▶ [The exercise]
Reproduce the passage on Hispanic voters and Republican candidates below, word for word and in full.

This strong rhetoric is not being lost on the Hispanic
community that is already regarding this Administration
as the Anti-Catholic Administration.
Latino voters would flock to a GOP candidate that speaks
to what is important to them, and what are important to
Hispanic voters are the social issues. The most
important issue for Hispanic voters, per the 2008 Pew
Hispanic Center poll, was the family. They are more
inclined to oppose gay “marriage” and their deep
Catholic roots incline them to be Pro-Life. Education
was the second most important issue among Latinos. They
are more likely to support school voucher programs, and
greater freedom in educating their children. If a
Republican candidate were to break free on these issues
and articulate them in a truly conservative manner,
highlighting the conservation of life and the family, as
well as the integrity of ethnic communities (a slogan
that worked well for Jimmy Carter in 1976), then that
candidate would blow away Bush II’s 2004 forty percent
Hispanic vote. Only by articulating the conservative
view on life, family and education can a GOP candidate
take advantage of the growing disillusionment of
Hispanic voters with President Barack Obama.

▶ [Recorded data]
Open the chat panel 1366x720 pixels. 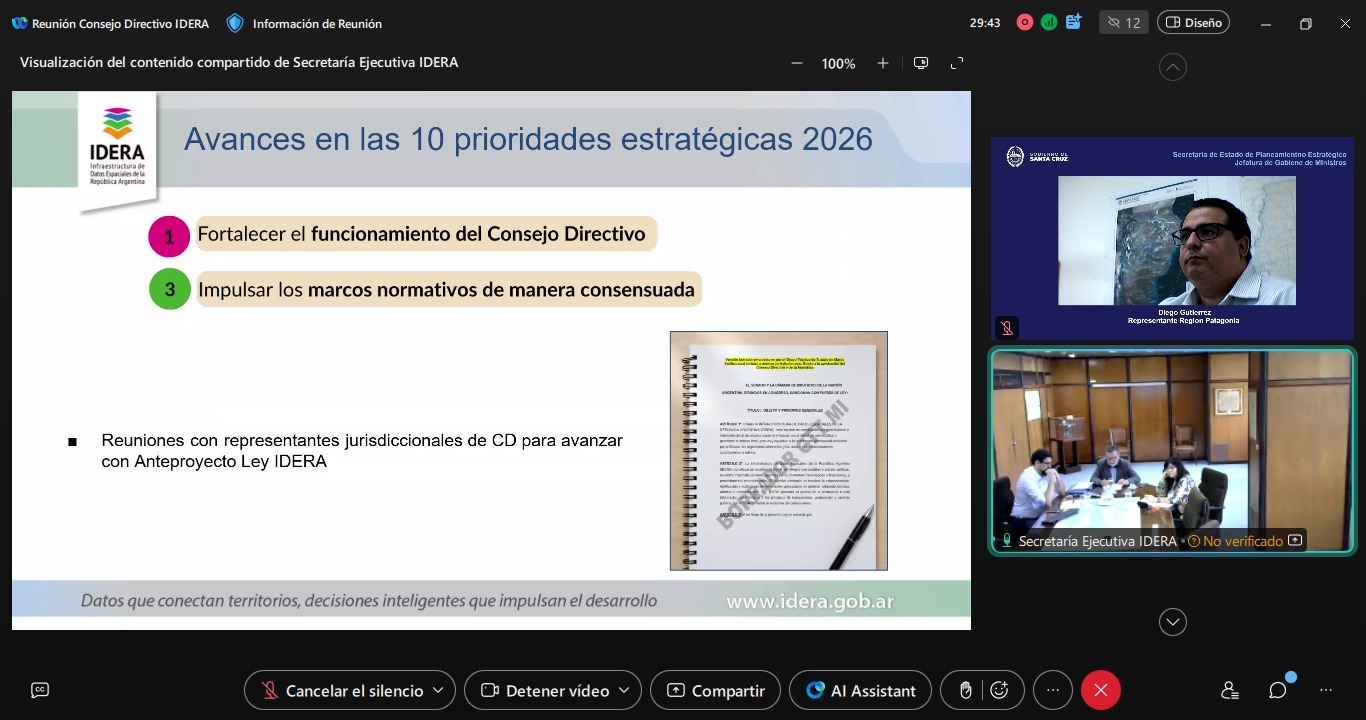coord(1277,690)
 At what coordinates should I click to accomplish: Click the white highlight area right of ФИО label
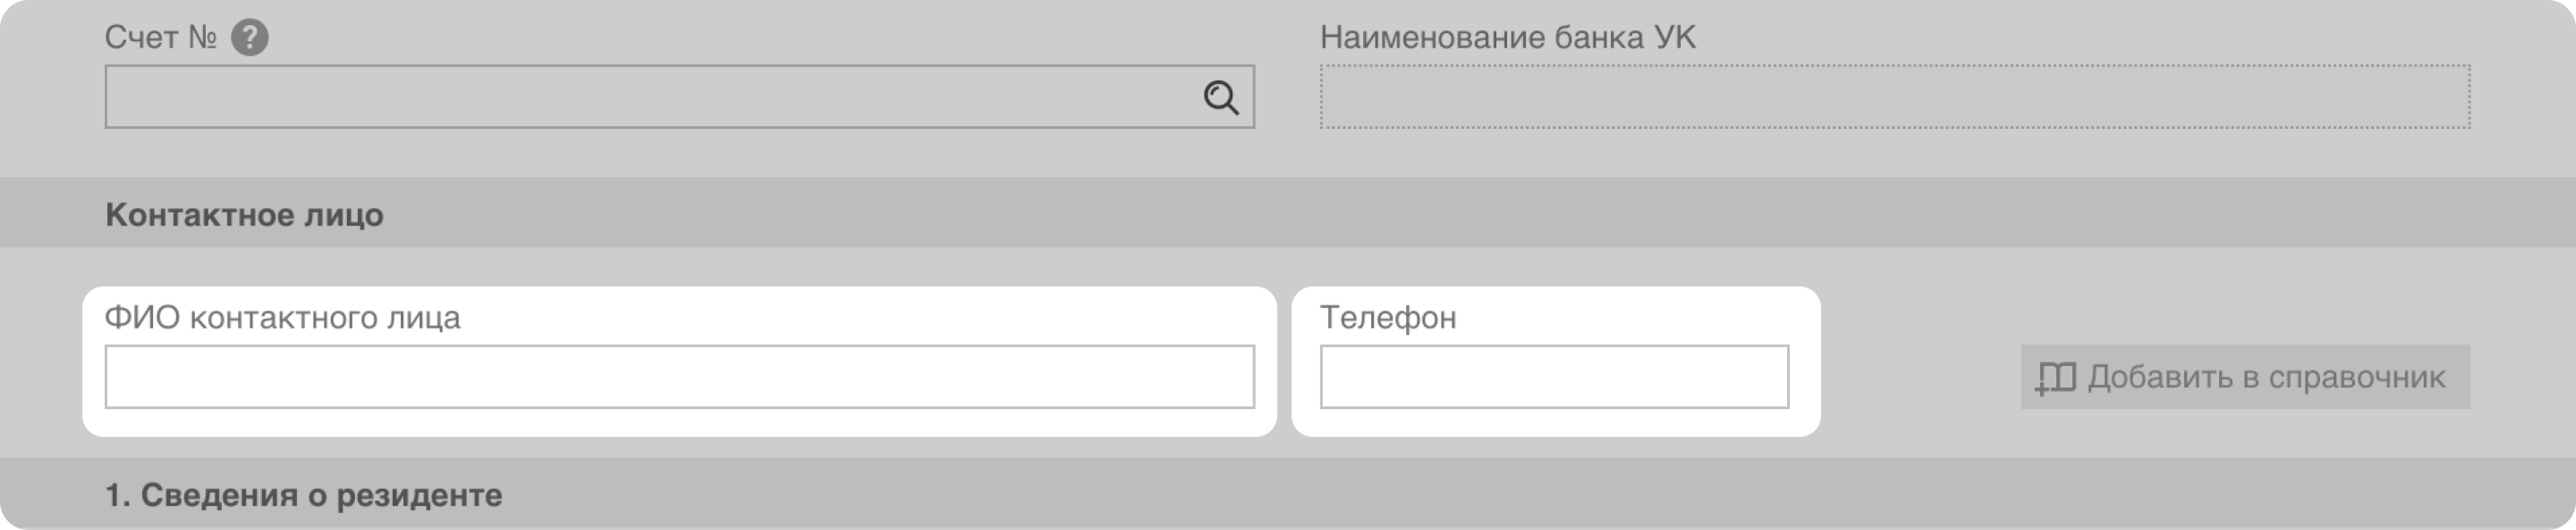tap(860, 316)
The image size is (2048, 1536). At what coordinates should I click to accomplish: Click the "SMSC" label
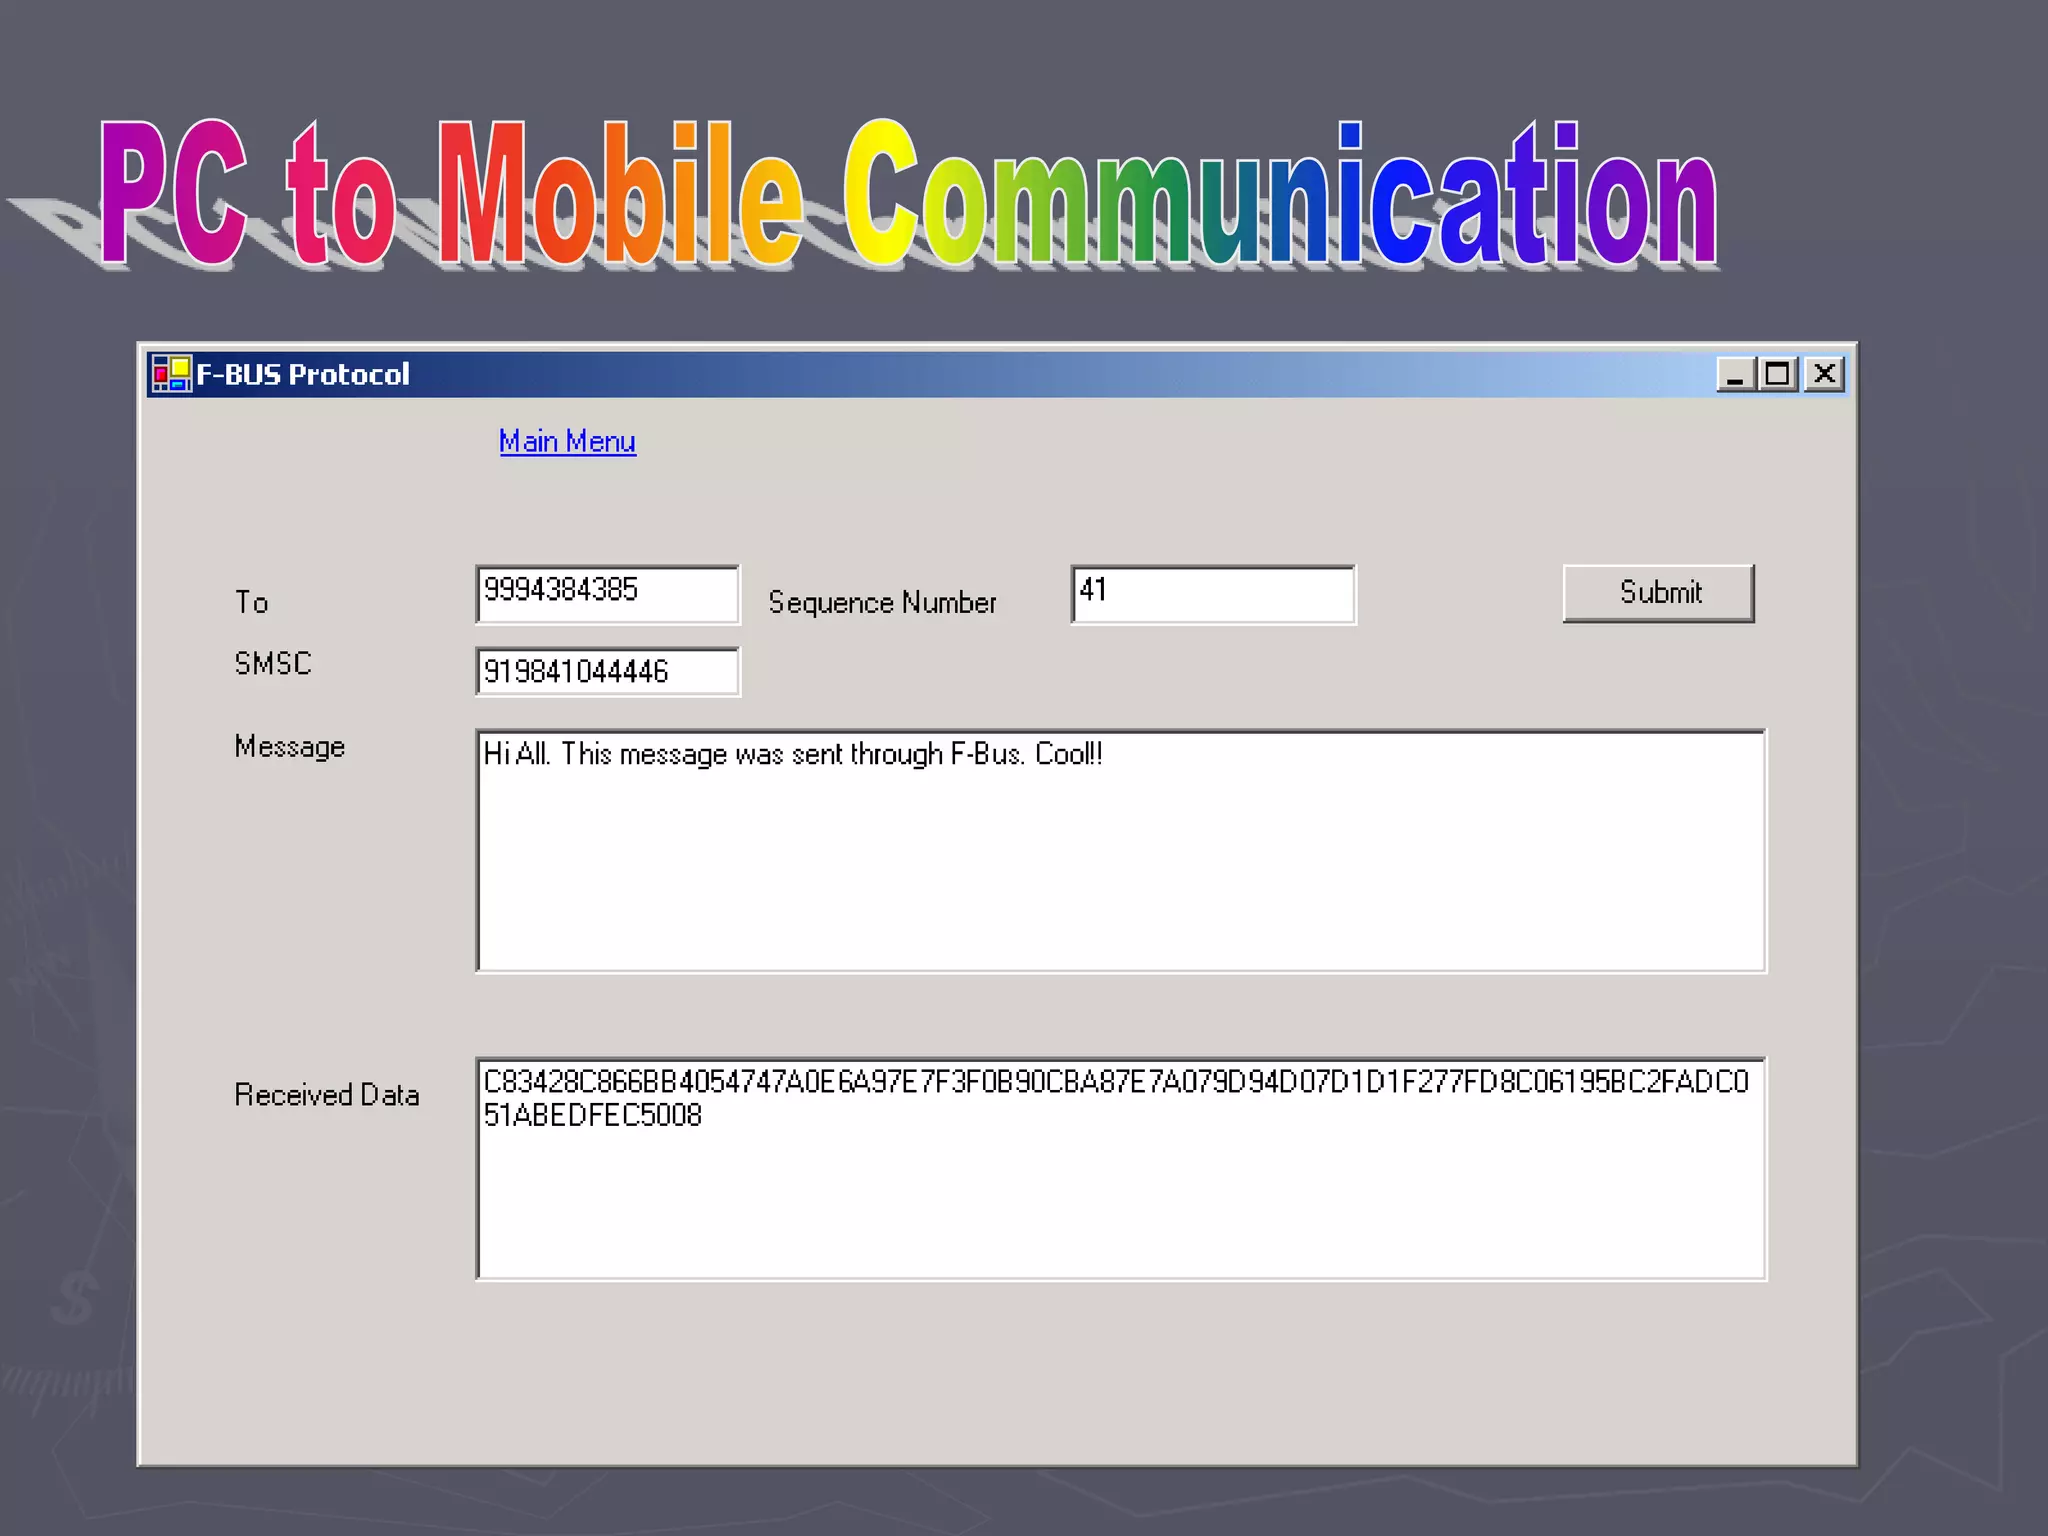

▶ [Correct answer]
This strong rhetoric is not being lost on the Hispanic
community that is already regarding this Administration
as the Anti-Catholic Administration.
Latino voters would flock to a GOP candidate that speaks
to what is important to them, and what are important to
Hispanic voters are the social issues. The most
important issue for Hispanic voters, per the 2008 Pew
Hispanic Center poll, was the family. They are more
inclined to oppose gay “marriage” and their deep
Catholic roots incline them to be Pro-Life. Education
was the second most important issue among Latinos. They
are more likely to support school voucher programs, and
greater freedom in educating their children. If a
Republican candidate were to break free on these issues
and articulate them in a truly conservative manner,
highlighting the conservation of life and the family, as
well as the integrity of ethnic communities (a slogan
that worked well for Jimmy Carter in 1976), then that
candidate would blow away Bush II’s 2004 forty percent
Hispanic vote. Only by articulating the conservative
view on life, family and education can a GOP candidate
take advantage of the growing disillusionment of
Hispanic voters with President Barack Obama.